Myanmar allows medic to see Suu Kyi

YANGON: Myanmar's military regime allowed a medical assistant to enter the house of Aung San Suu Kyi on Monday, witnesses said, amid ongoing concerns for the health of the detained opposition leader.

The 63-year-old Nobel Laureate was placed on an intravenous drip at her lakeside home in Yangon on Friday because she cannot eat, has low blood pressure and is dehydrated.

Her doctor, Tin Myo Win, has been detained since last week on unspecified charges and the physician's assistant, Pyone Moe Ei, was refused access over the weekend.

But on Monday the assistant entered Aung San Suu Kyi's house at around lunchtime and was still there around three hours later, said witnesses.

There was no immediate comment from her party, the National League for Democracy (NLD), which had appealed on Sunday for the ruling junta to allow Aung San Suu Kyi to receive medical care.

The pro-democracy icon has spent most of the last 19 years in virtual isolation at the house, where she lives with two maids and receives visits only from her doctor, doctor's assistant and lawyer.

Myanmar authorities on Wednesday arrested a US national after he swam across a lake to the off-limits compound and spent two days there. State media identified him as 53-year-old John William Yeattaw.
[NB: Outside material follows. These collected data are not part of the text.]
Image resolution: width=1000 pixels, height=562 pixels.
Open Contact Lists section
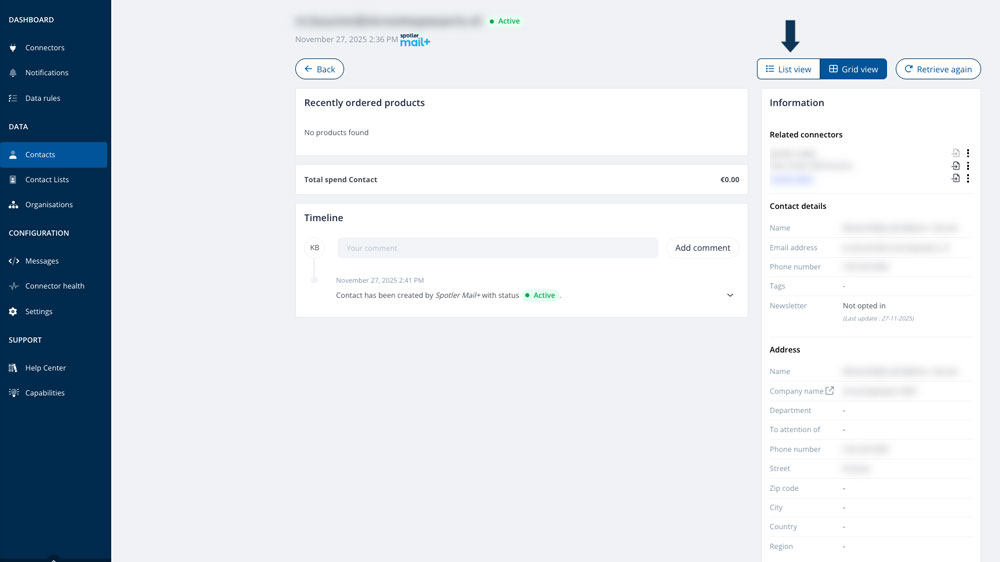47,180
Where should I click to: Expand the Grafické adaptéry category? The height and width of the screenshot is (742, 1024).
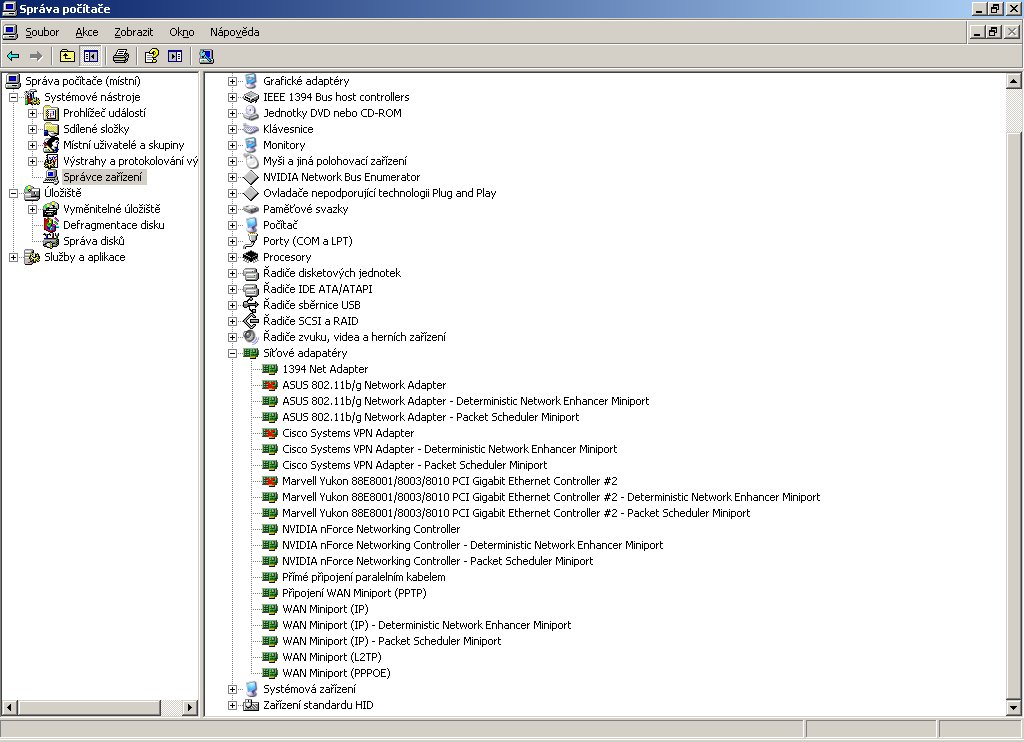point(233,81)
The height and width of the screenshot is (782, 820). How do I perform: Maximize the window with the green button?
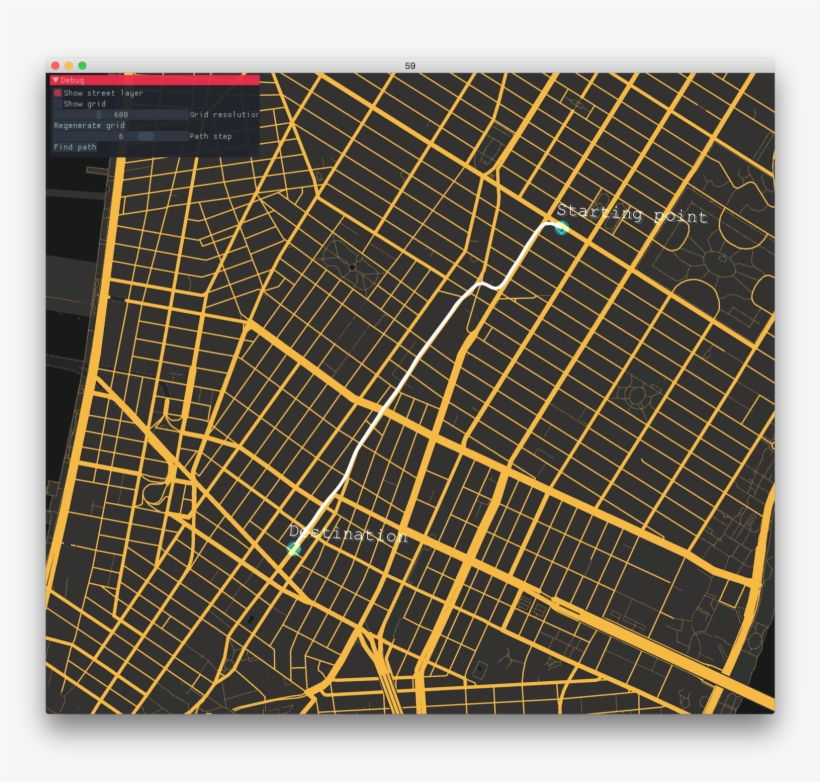tap(82, 65)
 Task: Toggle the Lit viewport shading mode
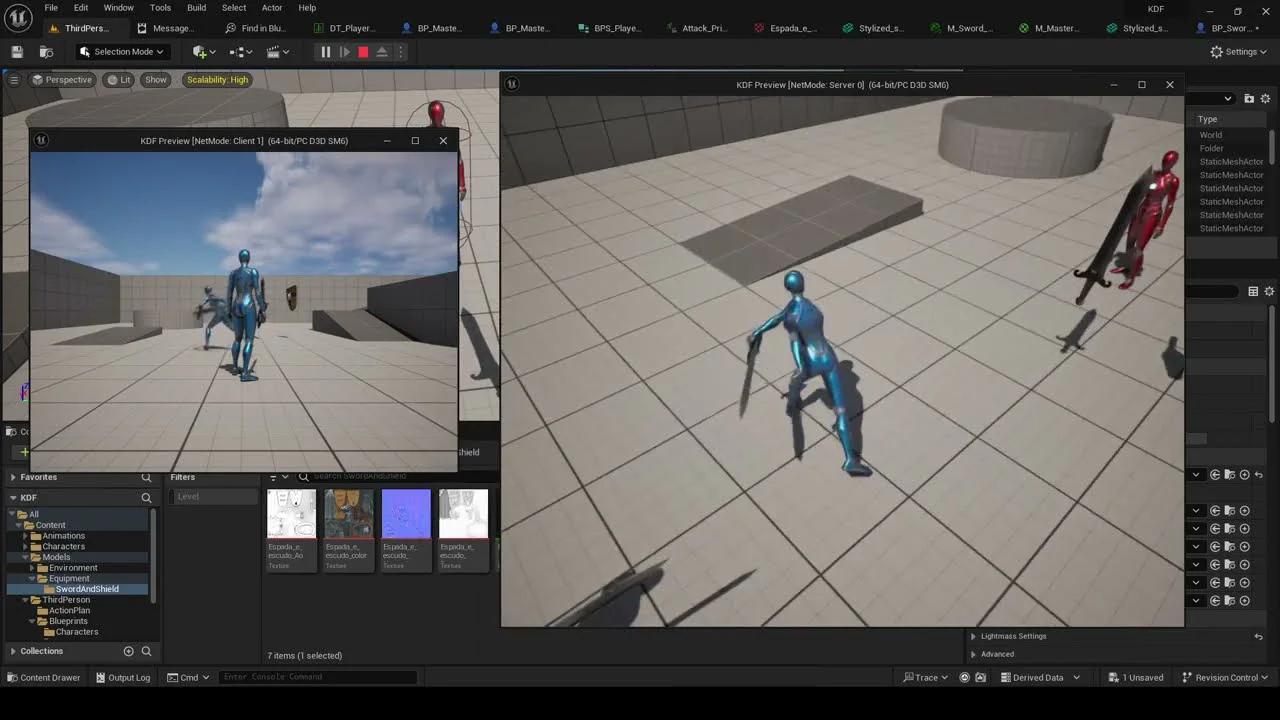pos(123,79)

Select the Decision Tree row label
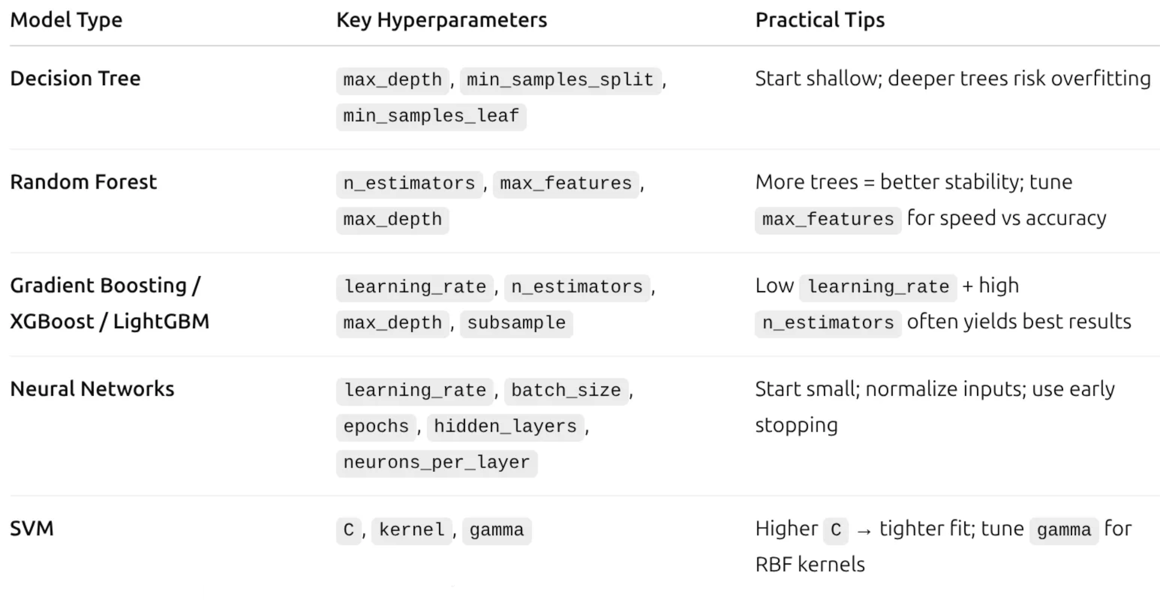tap(75, 79)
He had slept for two days on the ground floor of Aung San Suu Kyi's house and asked the detained leader not to inform authorities he was there, official sources said.

The man's motive remained unclear but officials said he was a Vietnam war veteran.

Aung San Suu Kyi's latest period of detention expires at the end of May and authorities have not said if they will extend her sentence.

The ruling junta is holding elections next year that critics dismiss as a sham to entrench the junta's power.

The NLD won a landslide victory in elections in 1990 but the military refused to let the party assume office. Myanmar has been ruled by the military since 1962.